Vorgegebene Aufgabe A: Mit welcher Summe ist der Lutherpreis laut dem Seitenauszug über Pussy Riot dotiert?
Vorgegebene Aufgabe B: Führe den Text über Pussy Riot und den Lutherpreis nach seinem letzten Satz fort.

Bild: Nicht so Schorlemmers Ding: Proteste gegen die Inhaftierung der Pussy-Rio…
BERLIN taz | Darf Pussy Riot geehrt werden? Ja, sagt die Lutherstadt
Wittenberg. Nein, sagen manche Kirchenvertreter, darunter der Wittenberger
Theologe und Bürgerrechtler Friedrich Schorlemmer. Jetzt rumort es in dem
historischen Ort in Sachsen-Anhalt.
Anfang September hatte der Hauptausschuss der Stadt Wittenberg mit großer
Mehrheit beschlossen, die russische Punkband Pussy Riot für den Lutherpreis
vorzuschlagen. Der Preis, der mit 10.000 Euro dotiert ist, soll im Frühjahr
2013 verliehen werden. Im Februar 2012 hatten drei der zehn Musikerinnen
der regierungs- und kirchenkritischen Frauenband in der Moskauer
Christ-Erlöser-Kathedrale ein „Punk-Gebet“ gesungen.

Gespeicherte Daten:
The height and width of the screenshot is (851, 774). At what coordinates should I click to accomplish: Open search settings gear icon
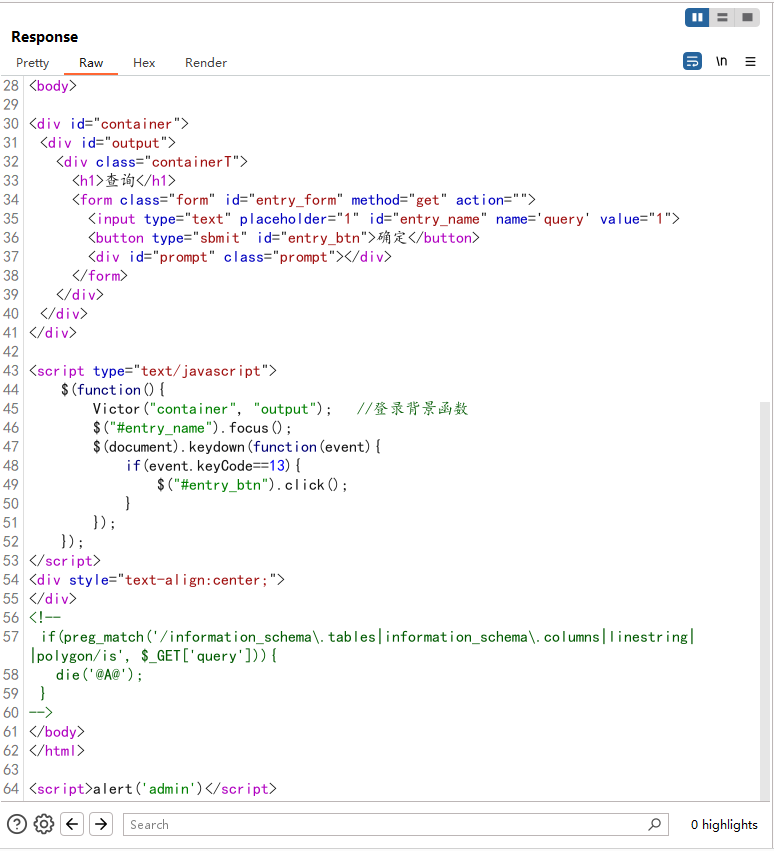pos(44,824)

Antwort A: Mit 10.000 Euro.

Antwort B:
Damit protestierten sie gegen den Patriarchen der russisch-orthodoxen
Kirche, Kyrill I., und seinen Aufruf, den damaligen Ministerpräsidenten
Wladimir Putin bei der Präsidentschaftswahl im Sommer erneut zum
Staatsoberhaupt zu machen. Die Frauen wurden daraufhin verhaftet und wegen
„religiösen Rowdytums“ verurteilt, nun drohen ihnen mehrere Jahre
Lagerhaft. Das Urteil löste weltweite Proteste aus.
Das war mutig und sollte geehrt werden, sagte sich die Stadt Wittenberg,
die von SPD-Oberbürgermeister Eckhard Naumann seit 1994 regiert wird. Doch
nicht so, wehrt sich Friedrich Schorlemmer. „Man muss sich für die jungen
Frauen einsetzen“, sagte der Theologe zur taz. „Aber nicht für den
Scheißdreck, den sie da gesungen haben.“ Den könnten sie „auf dem Roten
Platz anbringen, in einer Badeanstalt oder sonst wo, aber nicht in einer
Kirche“.
Mit ihrem Auftritt hätten die drei Musikerinnen Christen verletzt, glaubt
Schorlemmer: „Das war Gotteslästerung.“ Zudem seien die Übersetzung des
Bandnamens – sinngemäß Muschi-Protest – und die der Texte anstößig.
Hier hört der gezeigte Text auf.